> [Task to carry out] Match the string "named" against each line below, and copy every line that matches.

> [Input]
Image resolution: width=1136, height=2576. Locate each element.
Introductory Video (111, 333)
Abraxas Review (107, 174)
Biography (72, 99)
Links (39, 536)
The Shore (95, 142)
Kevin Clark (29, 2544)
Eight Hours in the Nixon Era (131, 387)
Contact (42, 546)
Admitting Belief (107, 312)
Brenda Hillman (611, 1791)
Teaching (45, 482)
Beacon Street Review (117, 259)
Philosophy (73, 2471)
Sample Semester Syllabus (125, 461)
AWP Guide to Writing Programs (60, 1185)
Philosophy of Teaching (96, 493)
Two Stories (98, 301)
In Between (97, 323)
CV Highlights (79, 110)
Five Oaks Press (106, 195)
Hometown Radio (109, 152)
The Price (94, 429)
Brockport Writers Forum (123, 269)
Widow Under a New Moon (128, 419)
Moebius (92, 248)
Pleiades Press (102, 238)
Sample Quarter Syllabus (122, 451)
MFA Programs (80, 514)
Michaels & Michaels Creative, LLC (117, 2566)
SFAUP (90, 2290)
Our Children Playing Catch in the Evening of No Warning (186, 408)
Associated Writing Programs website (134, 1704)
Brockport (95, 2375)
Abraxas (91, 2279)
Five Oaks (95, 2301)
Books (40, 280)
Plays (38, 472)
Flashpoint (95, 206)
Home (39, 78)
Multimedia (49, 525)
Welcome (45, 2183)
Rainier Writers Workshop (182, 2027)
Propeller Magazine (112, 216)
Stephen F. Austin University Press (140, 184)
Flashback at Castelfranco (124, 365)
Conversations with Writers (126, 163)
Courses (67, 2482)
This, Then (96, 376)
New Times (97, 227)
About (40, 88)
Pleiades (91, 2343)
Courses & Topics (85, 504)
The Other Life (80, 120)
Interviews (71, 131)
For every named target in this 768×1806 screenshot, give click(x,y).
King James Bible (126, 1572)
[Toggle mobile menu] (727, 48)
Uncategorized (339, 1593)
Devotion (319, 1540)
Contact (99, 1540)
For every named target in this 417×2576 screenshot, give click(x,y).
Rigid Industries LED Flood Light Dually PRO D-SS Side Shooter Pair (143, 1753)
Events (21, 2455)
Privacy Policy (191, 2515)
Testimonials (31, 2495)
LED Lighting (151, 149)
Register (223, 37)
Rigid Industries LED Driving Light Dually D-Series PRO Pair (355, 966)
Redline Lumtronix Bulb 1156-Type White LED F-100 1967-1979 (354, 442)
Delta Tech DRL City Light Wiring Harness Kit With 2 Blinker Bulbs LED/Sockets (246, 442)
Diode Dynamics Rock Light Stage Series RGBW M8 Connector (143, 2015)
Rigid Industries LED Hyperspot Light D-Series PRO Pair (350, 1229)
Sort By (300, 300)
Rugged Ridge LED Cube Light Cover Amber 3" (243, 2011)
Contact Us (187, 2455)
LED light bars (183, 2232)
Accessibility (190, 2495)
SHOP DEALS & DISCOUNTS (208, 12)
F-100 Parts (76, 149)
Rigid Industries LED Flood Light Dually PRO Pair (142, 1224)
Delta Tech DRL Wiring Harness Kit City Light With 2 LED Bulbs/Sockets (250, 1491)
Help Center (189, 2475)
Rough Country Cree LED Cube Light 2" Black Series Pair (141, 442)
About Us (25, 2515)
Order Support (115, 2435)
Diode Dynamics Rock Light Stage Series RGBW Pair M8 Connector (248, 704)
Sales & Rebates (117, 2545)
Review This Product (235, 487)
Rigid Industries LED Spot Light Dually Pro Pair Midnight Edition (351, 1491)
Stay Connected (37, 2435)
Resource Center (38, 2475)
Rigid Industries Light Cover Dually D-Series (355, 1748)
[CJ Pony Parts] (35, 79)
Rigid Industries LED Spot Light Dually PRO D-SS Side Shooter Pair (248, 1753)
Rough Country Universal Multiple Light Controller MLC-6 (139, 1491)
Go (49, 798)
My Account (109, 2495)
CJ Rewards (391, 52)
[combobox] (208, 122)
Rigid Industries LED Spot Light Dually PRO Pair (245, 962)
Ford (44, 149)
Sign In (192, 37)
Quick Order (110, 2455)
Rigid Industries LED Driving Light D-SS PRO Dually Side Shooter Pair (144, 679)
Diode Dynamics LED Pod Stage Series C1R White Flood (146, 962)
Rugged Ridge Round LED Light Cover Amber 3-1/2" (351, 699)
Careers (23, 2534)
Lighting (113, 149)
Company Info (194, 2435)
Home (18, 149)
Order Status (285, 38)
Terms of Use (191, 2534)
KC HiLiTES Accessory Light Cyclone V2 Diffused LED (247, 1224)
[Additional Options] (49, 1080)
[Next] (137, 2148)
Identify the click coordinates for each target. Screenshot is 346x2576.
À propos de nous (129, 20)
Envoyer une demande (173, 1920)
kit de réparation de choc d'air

> [Worked solution]
For every named target in this 768×1806 screenshot, give click(x,y).
For every named target in this 417×2576 screenshot, give click(x,y).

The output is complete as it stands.